◆ Set task 1:
Using the Aberdeen sports passage below, decide whether each statement agrees with it: (a) Royal Aberdeen Golf Club moved to Balgownie in 1888; (b) Hazlehead Park is privately owned; (c) the City of Aberdeen Swim Team has been running since 1996. For each, give yes or no and quote the words from the passage that settle it.
◆ Set task 2:
Write the next part of the Aberdeen sports passage below, picking up right after its last sentence.

◆ Selected passage:
(begin)
Hazlehead Park is public-owned and has two 18-hole and pitch and putt golf courses. The No. 1 course was designed by Alistair MacKenzie, better known for designing the Augusta National.

===Private Courses===
Aberdeen and the immediate areas of Aberdeenshire has the following private courses:

- Cruden Bay
- Deeside Gold Club
- Murcar Links
- Mewmachar
- Royal Aberdeen

Royal Aberdeen Golf Club was founded in 1780 and used to play on the Queen's Links before moving to a new links at Balgownie, north of the River Don, in 1888. The club hosted the Senior British Open in 2005. The club also has a second course.

==Swimming==
Aberdeen swimming team is based at Northfield Pool, the City of Aberdeen Swim Team (COAST) have been running since 1996. The team comprises several smaller swimming clubs, and has enjoyed success on all levels from North District to international. Three of the team's swimmers have qualified for the Commonwealth Games.
(end)
◆ Recorded information:
(begin)
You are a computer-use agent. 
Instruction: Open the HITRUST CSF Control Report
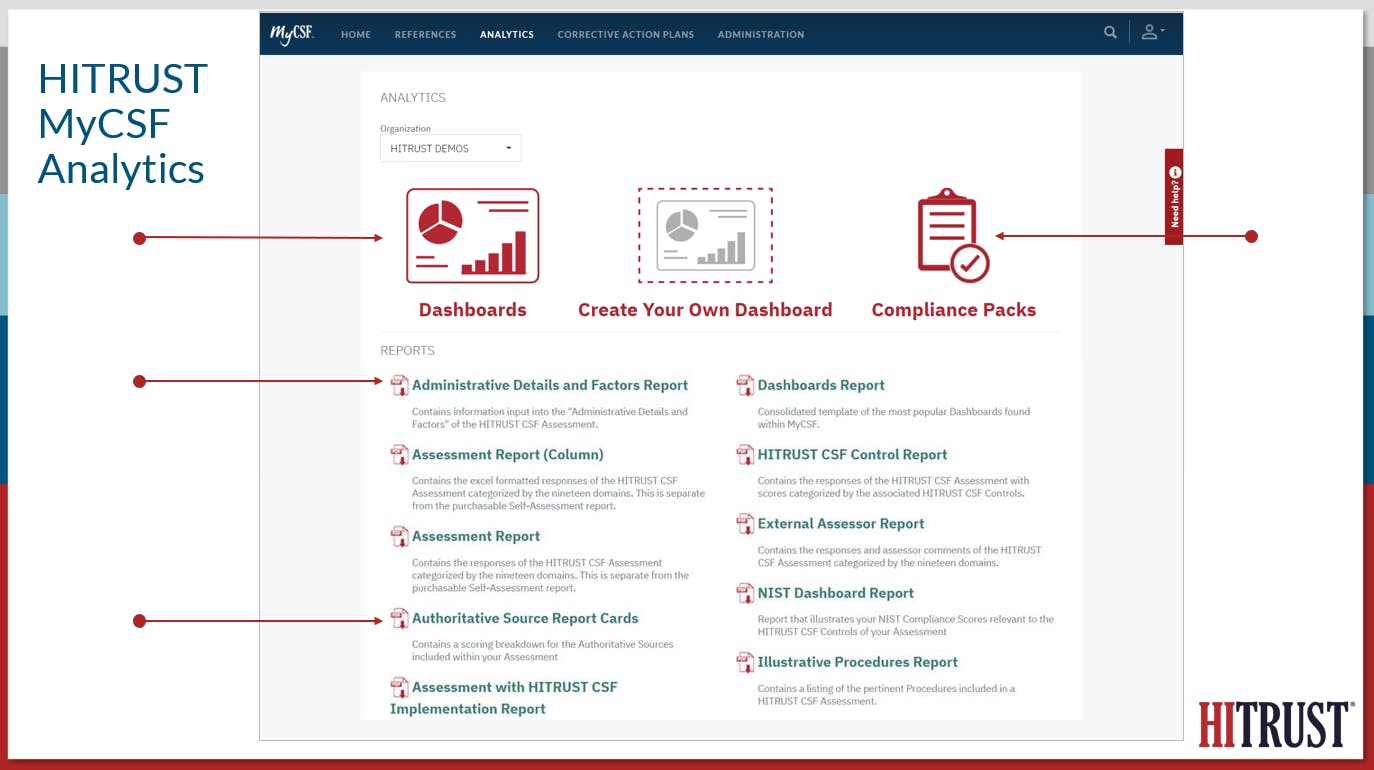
(end)
◆ Task response 1:
(a) Yes: "before moving to a new links at Balgownie, north of the River Don, in 1888."
(b) No: "Hazlehead Park is public-owned"
(c) Yes: "the City of Aberdeen Swim Team (COAST) have been running since 1996."

◆ Task response 2:
==Rugby Union==
Aberdeen hosted Caledonia Reds, a Scottish rugby team, before they merged with the Glasgow Warriors in 1998. The city is also home to the Scottish Premiership Division One rugby club Aberdeen GSFP RFC who play at Rubislaw Playing Fields, and Aberdeenshire RFC which was founded in 1875 and runs Junior, Senior Men's, Senior Ladies and Touch sections from the Woodside Sports Complex and also Aberdeen Wanderers RFC. Former Wanderers' player Jason White was captain of the Scotland national rugby union team.

Aberdeenshire Rugby Football Club is based in the North of the city at Woodside Sports Complex near the Great North Road on the banks of the river Don. They currently play in the Scottish League Championship B (East), the 3rd tier of club rugby.

In 2005 the President of the SRU said it was hoped eventually to establish a professional team in Aberdeen. In November 2008 the city hosted a rugby international at Pittodrie between Scotland and Canada, with Scotland winning 41–0.
In November 2010 the city once again hosted a rugby international at Pittodrie between Scotland and Samoa, with Scotland winning 19–16.

==Floorball==
Aberdeen Oilers Floorball Club was founded in 2007. The club initially attracted a range of experienced Scandinavian and other European players who were studying in Aberdeen. Since their formation, Aberdeen Oilers have played in the British Floorball Northern League and went on to win the league in the 2008–09 season. The club played a major role in setting up a ladies league in Scotland. The Oilers' ladies team ended up second in the first ladies league season (2008–09).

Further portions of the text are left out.